Poor people are there everywhere in the world. It's just surprising that Facebook decided to help the poor in India before doing anything for the poor in the US. Especially given the fact that the data costs are huge in US.

Facebook can decide to do what it wants,but this type of spending on propaganda trying to change the policy in India is not acceptable and maybe not even legal. Not sure,but would it be allowed for an Indian company to take out full page ads in NYT against the raise in H1B visa fees?
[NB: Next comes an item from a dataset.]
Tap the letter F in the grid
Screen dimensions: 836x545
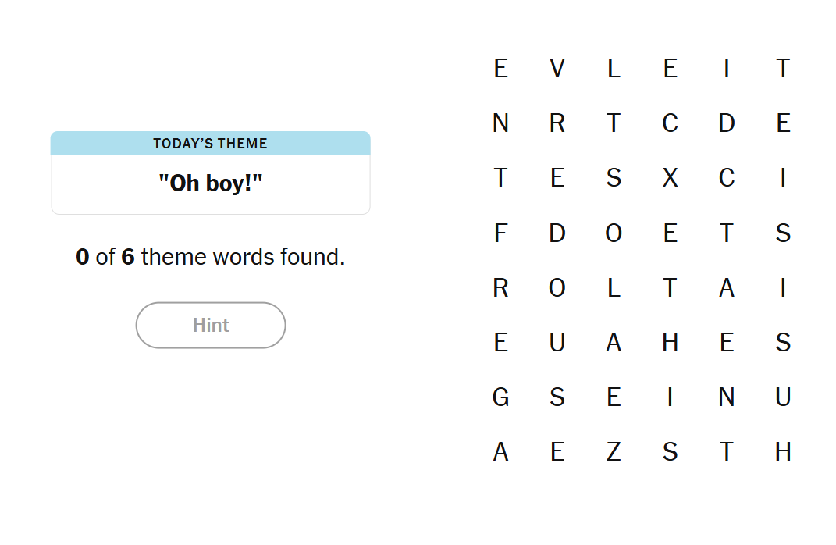[500, 233]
  • Mark Zukerberg donated $100 million to Newark Schools, which I think is helping economically backward students. Internet penetration in US is huge, and there are several subsidies in place esp. in urban areas. Internet connectivity problems in US are mostly for rural and geographically distant locations. So comparing US vs India especially based on per KB costs does not give complete picture and MZ, told again again the mission of facebook is "connecting people" (that was nokia's tag line ;D )

    There are full page ads in India for all sorts of things. Damn, if shell enough money, they would put a full page ad about my post in Hacker News. NYT and WaPo are in a different ball park, but they too at times are open to full page ads, what is illegal about that?